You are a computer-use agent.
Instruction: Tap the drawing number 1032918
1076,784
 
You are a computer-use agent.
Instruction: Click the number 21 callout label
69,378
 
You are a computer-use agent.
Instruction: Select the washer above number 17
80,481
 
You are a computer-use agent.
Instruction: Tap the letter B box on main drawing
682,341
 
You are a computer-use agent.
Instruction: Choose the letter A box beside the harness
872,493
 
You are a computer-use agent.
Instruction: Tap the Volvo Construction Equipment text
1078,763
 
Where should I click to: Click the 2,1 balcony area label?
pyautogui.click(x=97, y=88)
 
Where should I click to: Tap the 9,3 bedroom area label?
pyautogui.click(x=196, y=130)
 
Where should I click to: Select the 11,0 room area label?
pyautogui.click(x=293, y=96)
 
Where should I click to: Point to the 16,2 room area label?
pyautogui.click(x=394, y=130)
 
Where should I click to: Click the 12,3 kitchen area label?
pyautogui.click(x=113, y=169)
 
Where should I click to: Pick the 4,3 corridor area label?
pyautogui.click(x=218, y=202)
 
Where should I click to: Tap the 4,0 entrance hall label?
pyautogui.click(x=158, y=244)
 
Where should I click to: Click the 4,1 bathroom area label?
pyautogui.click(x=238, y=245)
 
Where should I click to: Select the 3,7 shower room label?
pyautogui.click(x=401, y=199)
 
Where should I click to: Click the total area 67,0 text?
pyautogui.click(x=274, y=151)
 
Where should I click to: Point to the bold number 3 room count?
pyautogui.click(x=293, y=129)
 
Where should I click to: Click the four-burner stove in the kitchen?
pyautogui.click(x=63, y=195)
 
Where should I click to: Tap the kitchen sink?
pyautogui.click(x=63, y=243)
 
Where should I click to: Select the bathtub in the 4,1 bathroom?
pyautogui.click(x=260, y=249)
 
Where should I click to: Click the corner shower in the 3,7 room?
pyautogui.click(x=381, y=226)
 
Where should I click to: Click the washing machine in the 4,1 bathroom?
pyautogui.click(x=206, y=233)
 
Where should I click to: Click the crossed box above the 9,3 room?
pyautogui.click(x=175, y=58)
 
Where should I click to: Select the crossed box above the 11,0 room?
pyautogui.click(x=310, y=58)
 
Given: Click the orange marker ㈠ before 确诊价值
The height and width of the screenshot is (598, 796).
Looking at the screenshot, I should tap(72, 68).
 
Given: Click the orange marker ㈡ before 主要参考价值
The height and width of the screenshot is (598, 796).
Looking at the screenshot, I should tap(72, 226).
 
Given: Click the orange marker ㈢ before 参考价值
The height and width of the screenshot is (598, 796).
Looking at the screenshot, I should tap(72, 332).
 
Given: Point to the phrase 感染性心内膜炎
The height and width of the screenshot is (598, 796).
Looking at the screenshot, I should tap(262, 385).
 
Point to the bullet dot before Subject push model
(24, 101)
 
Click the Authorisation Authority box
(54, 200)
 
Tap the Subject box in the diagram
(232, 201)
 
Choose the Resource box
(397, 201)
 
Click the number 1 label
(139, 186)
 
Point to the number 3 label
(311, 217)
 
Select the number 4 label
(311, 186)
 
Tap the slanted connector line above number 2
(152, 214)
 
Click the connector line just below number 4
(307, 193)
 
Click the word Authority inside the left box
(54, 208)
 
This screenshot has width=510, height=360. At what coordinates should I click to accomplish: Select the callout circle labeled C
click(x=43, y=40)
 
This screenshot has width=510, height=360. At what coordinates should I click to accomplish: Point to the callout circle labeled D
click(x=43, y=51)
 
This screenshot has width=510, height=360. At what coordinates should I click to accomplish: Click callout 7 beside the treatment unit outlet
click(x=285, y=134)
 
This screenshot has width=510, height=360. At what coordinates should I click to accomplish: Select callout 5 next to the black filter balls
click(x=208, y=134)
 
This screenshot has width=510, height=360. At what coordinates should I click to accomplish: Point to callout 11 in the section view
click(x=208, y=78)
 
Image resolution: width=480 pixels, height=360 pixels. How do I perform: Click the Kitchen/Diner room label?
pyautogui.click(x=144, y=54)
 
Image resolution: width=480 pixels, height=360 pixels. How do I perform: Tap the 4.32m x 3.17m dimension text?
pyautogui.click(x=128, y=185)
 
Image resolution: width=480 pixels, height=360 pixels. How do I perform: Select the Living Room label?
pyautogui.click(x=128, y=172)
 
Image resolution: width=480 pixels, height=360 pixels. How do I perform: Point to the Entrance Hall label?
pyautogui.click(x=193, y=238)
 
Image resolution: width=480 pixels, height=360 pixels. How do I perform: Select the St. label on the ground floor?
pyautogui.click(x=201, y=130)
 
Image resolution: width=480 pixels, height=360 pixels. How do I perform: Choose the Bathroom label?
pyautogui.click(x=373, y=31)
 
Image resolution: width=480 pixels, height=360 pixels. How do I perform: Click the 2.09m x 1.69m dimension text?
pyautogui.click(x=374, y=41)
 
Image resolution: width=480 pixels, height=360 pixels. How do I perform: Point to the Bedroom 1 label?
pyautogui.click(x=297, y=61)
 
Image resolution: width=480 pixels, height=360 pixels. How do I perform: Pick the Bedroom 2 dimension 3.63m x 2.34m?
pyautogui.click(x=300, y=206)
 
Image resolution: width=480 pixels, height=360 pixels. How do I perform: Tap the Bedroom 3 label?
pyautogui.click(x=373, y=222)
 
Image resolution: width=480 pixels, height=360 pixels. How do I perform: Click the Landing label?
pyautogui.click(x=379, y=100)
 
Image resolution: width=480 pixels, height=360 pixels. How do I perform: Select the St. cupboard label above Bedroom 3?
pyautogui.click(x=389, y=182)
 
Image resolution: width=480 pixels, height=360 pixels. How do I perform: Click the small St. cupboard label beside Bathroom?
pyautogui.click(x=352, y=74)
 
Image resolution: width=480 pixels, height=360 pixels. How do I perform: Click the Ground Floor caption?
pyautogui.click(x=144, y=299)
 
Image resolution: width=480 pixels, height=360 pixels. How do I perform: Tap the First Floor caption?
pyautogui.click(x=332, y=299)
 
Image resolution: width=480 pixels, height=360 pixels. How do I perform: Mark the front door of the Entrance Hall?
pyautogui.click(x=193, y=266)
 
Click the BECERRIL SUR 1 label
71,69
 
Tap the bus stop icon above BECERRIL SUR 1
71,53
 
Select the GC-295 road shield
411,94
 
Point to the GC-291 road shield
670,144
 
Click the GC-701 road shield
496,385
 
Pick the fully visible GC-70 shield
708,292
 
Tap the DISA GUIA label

- Work to be completed -
Change "caption" to "heading" in the data from the line containing "label beside Bathroom?" through the end of the data, and give those lines again with nothing else altered.

- Task result -
Image resolution: width=480 pixels, height=360 pixels. How do I perform: Click the small St. cupboard label beside Bathroom?
pyautogui.click(x=352, y=74)
 
Image resolution: width=480 pixels, height=360 pixels. How do I perform: Click the Ground Floor heading?
pyautogui.click(x=144, y=299)
 
Image resolution: width=480 pixels, height=360 pixels. How do I perform: Tap the First Floor heading?
pyautogui.click(x=332, y=299)
 
Image resolution: width=480 pixels, height=360 pixels. How do I perform: Mark the front door of the Entrance Hall?
pyautogui.click(x=193, y=266)
 
Click the BECERRIL SUR 1 label
71,69
 
Tap the bus stop icon above BECERRIL SUR 1
71,53
 
Select the GC-295 road shield
411,94
 
Point to the GC-291 road shield
670,144
 
Click the GC-701 road shield
496,385
 
Pick the fully visible GC-70 shield
708,292
 
Tap the DISA GUIA label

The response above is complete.